§ ASSIGNED TASK: Skip the pictures and retype exactly the lines from the one holding "Click the 48M size of 小鸡模拟器TV版" through the end of the entries.

§ Saved data entries:
>>>>>
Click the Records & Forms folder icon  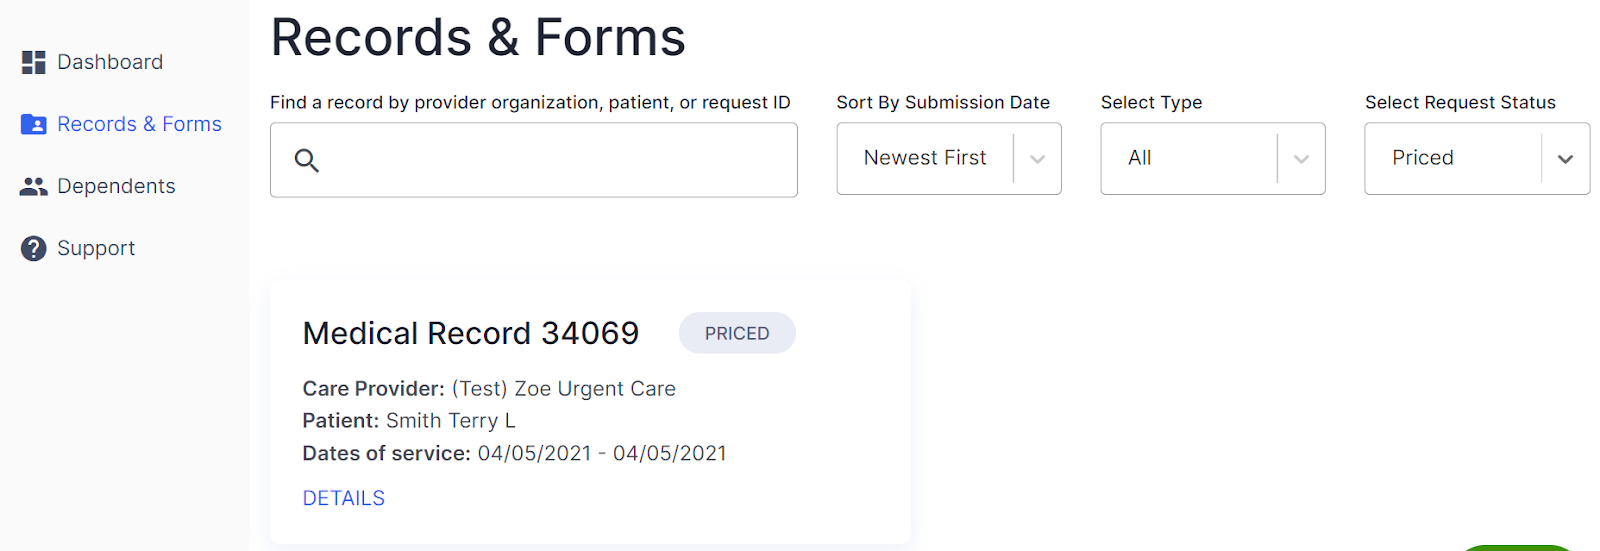click(34, 125)

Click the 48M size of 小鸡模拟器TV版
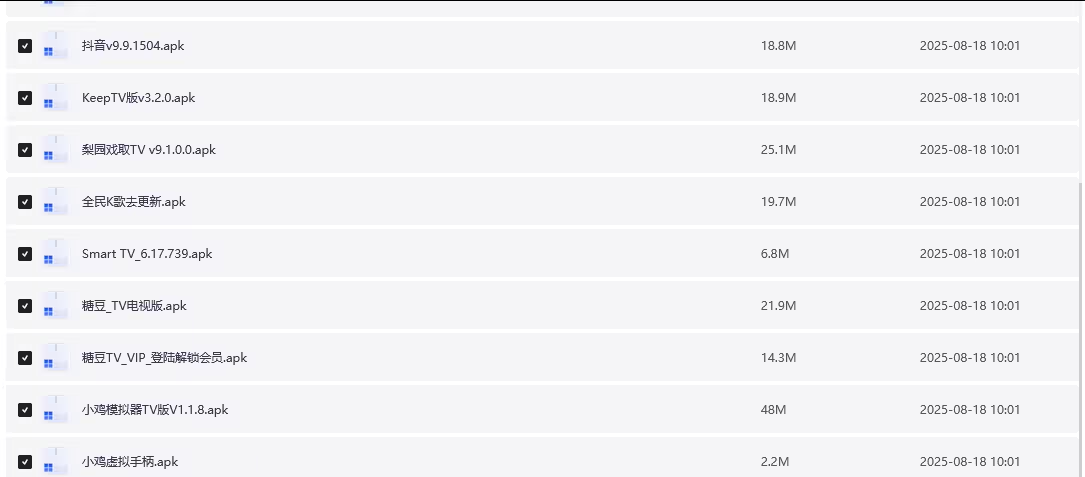(x=772, y=410)
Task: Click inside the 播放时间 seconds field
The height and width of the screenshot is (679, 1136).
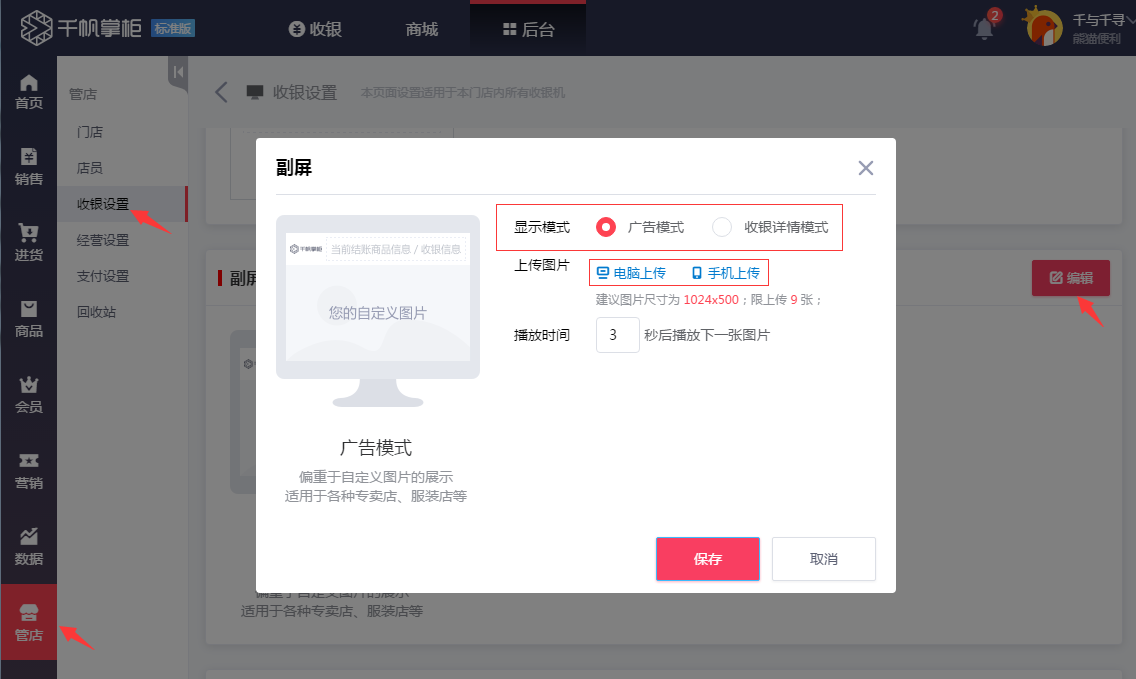Action: (x=617, y=335)
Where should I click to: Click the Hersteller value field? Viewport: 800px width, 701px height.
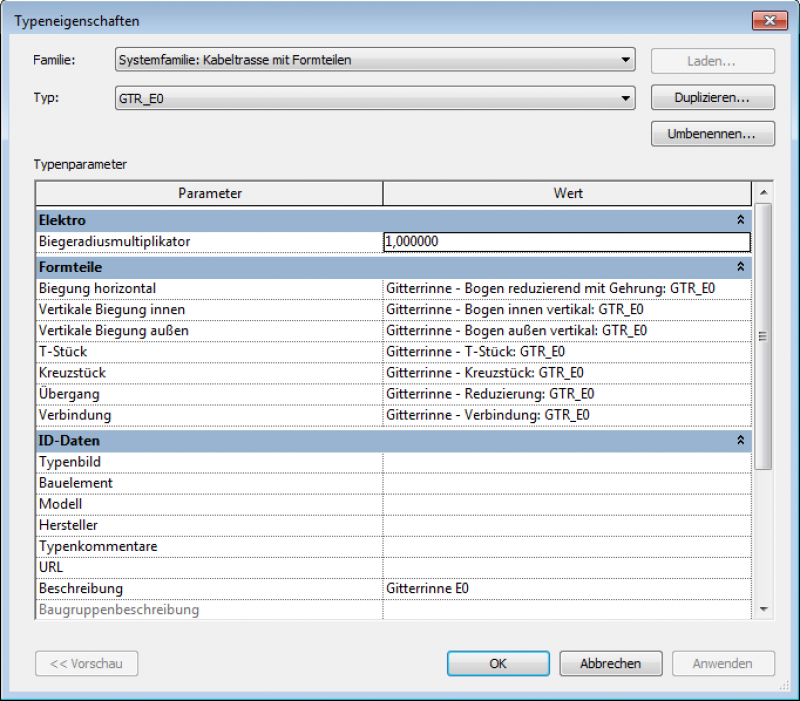pos(566,525)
<<<<<
§ TASK ANSWER:
Click the 48M size of 小鸡模拟器TV版
(x=772, y=410)
Task: Click inside the 播放时间 seconds field
The height and width of the screenshot is (679, 1136).
Action: (x=617, y=335)
Where should I click to: Click the Hersteller value field? Viewport: 800px width, 701px height.
pos(566,525)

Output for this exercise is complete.